(Saved entries)
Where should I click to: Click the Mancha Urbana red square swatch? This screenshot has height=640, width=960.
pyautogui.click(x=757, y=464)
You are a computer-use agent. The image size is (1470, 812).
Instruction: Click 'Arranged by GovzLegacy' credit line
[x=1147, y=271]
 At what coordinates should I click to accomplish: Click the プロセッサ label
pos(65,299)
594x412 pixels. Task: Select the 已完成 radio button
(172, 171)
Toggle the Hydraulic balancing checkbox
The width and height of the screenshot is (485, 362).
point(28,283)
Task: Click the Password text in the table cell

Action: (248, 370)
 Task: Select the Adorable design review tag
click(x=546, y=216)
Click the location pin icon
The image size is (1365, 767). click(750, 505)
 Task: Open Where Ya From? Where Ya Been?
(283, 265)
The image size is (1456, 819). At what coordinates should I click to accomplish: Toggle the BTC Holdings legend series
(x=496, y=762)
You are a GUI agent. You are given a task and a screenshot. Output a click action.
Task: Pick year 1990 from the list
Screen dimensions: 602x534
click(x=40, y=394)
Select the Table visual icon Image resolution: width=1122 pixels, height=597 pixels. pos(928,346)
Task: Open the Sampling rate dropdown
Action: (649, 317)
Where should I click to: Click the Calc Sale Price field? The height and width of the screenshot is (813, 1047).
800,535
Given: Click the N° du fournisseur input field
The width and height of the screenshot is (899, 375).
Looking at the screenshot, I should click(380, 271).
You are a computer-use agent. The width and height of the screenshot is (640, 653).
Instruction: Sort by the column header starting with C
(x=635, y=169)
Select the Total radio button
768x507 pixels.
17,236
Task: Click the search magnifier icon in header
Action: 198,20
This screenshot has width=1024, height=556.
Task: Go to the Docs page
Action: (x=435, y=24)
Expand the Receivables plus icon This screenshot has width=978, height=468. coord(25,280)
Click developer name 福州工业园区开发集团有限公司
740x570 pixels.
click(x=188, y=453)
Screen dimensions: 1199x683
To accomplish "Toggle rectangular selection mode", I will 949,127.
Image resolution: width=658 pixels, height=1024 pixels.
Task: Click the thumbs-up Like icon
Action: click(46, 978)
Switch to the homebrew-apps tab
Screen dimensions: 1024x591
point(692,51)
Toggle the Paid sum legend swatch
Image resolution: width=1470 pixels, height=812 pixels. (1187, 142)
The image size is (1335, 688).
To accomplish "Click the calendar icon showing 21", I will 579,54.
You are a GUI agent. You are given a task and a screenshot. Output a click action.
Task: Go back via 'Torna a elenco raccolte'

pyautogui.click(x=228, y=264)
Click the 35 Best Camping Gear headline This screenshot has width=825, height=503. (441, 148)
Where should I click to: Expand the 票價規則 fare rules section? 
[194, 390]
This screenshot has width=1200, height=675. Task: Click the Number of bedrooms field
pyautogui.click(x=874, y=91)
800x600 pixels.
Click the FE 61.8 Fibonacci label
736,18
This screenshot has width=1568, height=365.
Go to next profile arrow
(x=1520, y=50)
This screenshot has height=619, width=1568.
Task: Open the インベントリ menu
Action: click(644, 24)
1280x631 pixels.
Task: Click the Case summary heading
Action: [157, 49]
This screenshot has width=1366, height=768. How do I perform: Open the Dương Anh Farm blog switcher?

#### [TASK DETAILS]
Write out the lines of the records exactly, starting at the one holding "768x507 pixels." and ending with the last line, and include no others.

#### [EXERCISE SOLUTION]
768x507 pixels.
17,236
Task: Click the search magnifier icon in header
Action: 198,20
This screenshot has width=1024, height=556.
Task: Go to the Docs page
Action: (x=435, y=24)
Expand the Receivables plus icon This screenshot has width=978, height=468. coord(25,280)
Click developer name 福州工业园区开发集团有限公司
740x570 pixels.
click(x=188, y=453)
Screen dimensions: 1199x683
To accomplish "Toggle rectangular selection mode", I will 949,127.
Image resolution: width=658 pixels, height=1024 pixels.
Task: Click the thumbs-up Like icon
Action: click(46, 978)
Switch to the homebrew-apps tab
Screen dimensions: 1024x591
point(692,51)
Toggle the Paid sum legend swatch
Image resolution: width=1470 pixels, height=812 pixels. (1187, 142)
The image size is (1335, 688).
To accomplish "Click the calendar icon showing 21", I will 579,54.
You are a GUI agent. You are given a task and a screenshot. Output a click action.
Task: Go back via 'Torna a elenco raccolte'

pyautogui.click(x=228, y=264)
Click the 35 Best Camping Gear headline This screenshot has width=825, height=503. (441, 148)
Where should I click to: Expand the 票價規則 fare rules section? 
[194, 390]
This screenshot has width=1200, height=675. Task: Click the Number of bedrooms field
pyautogui.click(x=874, y=91)
800x600 pixels.
Click the FE 61.8 Fibonacci label
736,18
This screenshot has width=1568, height=365.
Go to next profile arrow
(x=1520, y=50)
This screenshot has height=619, width=1568.
Task: Open the インベントリ menu
Action: click(644, 24)
1280x631 pixels.
Task: Click the Case summary heading
Action: [157, 49]
This screenshot has width=1366, height=768. How do I perform: Open the Dương Anh Farm blog switcher?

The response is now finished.